When someone loses something that he possessed, it is regarded as a loss whilst if one were to gain another item similar to the item they already owned, it is regarded as a gain. This explanation is applicably true to the stock portfolio of an investor. By having possession of the stocks, the investor has an inclination of overpricing it as they are greater than the prospect cost of giving up a gain.

Kahneman, Knetsch and Thaler (1990) stated that an endowment impact occurs when the reference point moves. The resulting value changes when a person is offered ownership of a good that they initially do not possess. The difference between purchasing and retailing prices is also subject to the individual's personal market understanding.

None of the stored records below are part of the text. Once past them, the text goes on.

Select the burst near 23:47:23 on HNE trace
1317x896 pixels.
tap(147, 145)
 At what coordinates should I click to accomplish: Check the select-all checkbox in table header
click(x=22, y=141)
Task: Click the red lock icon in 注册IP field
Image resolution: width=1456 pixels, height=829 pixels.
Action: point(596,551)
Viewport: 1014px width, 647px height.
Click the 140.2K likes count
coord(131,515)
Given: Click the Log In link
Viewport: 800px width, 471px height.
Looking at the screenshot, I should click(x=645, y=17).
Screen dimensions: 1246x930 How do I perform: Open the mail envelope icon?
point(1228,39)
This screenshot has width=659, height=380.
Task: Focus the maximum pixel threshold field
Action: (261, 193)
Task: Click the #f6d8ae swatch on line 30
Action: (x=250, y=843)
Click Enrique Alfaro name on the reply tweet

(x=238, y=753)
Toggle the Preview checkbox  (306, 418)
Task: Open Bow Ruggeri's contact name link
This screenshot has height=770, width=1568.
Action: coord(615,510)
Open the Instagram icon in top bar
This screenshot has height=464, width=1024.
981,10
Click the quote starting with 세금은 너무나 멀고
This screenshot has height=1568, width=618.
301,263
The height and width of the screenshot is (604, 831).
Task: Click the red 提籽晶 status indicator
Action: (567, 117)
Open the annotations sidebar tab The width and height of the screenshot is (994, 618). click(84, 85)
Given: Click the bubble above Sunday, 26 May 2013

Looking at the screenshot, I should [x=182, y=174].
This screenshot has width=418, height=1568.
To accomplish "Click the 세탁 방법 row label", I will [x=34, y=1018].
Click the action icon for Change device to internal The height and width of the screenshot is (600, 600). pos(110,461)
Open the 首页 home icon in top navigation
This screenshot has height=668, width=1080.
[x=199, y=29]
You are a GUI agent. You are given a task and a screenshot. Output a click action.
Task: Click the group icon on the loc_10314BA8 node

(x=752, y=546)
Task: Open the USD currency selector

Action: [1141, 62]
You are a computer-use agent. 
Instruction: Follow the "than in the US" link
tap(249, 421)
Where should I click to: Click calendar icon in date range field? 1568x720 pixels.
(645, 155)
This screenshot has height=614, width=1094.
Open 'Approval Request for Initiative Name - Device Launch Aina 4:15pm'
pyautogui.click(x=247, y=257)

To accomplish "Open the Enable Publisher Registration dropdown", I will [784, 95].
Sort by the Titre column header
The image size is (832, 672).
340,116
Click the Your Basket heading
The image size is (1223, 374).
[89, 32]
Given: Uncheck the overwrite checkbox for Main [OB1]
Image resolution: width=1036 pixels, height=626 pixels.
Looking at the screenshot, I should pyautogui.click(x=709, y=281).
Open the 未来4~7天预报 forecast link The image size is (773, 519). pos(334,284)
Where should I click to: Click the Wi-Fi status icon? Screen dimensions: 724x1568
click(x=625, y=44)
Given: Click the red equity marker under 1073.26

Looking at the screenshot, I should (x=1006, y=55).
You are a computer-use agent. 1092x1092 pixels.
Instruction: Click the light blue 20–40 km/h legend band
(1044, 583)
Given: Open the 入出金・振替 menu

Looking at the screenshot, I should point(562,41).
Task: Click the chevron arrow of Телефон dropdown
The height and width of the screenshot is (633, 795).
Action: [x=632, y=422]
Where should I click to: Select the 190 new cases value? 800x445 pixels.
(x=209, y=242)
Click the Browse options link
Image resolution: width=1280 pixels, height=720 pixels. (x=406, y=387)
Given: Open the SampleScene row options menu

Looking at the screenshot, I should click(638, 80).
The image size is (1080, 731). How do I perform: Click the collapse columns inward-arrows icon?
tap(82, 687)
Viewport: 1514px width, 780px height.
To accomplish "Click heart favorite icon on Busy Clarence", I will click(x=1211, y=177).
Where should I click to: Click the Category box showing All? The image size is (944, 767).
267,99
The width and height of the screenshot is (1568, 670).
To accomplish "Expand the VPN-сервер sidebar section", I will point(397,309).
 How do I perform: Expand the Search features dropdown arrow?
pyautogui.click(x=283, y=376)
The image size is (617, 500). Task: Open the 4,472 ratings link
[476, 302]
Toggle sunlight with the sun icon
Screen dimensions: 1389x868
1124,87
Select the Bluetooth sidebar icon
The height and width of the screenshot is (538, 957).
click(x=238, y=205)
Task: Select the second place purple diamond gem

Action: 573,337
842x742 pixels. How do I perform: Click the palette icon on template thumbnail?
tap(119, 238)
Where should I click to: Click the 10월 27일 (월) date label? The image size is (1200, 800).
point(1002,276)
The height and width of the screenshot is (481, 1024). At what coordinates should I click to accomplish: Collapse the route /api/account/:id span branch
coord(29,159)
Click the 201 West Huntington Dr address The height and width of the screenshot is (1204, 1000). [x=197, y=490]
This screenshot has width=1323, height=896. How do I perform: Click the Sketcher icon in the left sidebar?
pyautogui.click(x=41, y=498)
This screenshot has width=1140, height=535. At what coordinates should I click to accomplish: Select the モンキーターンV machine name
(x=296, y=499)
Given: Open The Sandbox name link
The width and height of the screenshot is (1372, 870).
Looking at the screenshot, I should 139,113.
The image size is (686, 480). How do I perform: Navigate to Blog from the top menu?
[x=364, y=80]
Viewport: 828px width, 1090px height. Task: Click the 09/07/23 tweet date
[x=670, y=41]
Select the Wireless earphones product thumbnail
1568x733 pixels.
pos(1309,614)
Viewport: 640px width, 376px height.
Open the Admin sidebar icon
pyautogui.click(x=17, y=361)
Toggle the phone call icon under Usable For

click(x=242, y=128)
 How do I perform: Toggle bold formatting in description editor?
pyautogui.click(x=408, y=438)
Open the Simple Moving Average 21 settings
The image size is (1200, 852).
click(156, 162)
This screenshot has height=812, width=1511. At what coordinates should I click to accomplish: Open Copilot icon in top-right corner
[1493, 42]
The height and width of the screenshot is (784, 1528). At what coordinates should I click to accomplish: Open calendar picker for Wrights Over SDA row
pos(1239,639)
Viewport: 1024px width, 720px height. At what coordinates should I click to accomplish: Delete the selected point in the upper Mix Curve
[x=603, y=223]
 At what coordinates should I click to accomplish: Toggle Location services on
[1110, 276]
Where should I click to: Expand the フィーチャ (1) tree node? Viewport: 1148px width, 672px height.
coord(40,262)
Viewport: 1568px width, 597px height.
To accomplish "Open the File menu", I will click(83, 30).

Kahneman, together with his colleagues, also stated in their investigation that based on the natural, usual behavior, individuals normally do not desire to lose a benefaction at a loss. They also would not wish to spend additional money to acquire an item that they were not awarded with (Wilson & Keil, 2001).

In relation to Pret A Manger, the endowment effect is based on the way the customers of the food chain business stick to the services and products of the company. After tasting the food of the Pret A Manger, the consumers find it difficult to go and try other restaurants. The reason is that despite learning or hearing about the experiences derived from other restaurants, these customers do not want to lose the value they place on the experience they have had with Pret (Szwarc, 2005).

Conclusion

As discussed above, the transaction utility plays an important role in influencing on the consumer’s purchasing decisions. The contents of the customer’s shopping list are highly determined by his internal valuation. They will consider the product that gives them a positive value for their money. Pret A Manger has put this theory into practice by offering affordable products to its customers. This makes them feel a positive value of their money; therefore, they come back to this store for more products. The equitable buying price is dependent largely on the sale’s context. Thus, the transactional utility is highly determined by the framing impacts of a multi-pricing scheme. The higher the probable total utility a consumer identifies, the more is the possibility that the consumer will buy a given product. Pret a Manger recognizes that a positively perceived transaction will provide a positive framework for perceived value obtained from the purchase of any product it offers.

In status quo, the customers remain loyal to Pret A Manger because they do not want to lose the good quality they receive despite the existence of other food restaurants. In the endowment effect, after the customers get an experience from the Pret A Manger, they stick to it as they also do not want to lose the great service they got. Through the mental accounting theory, the company can make good financial decisions regarding its customers that include offering them discounts so that they may feel they are getting a value for their money.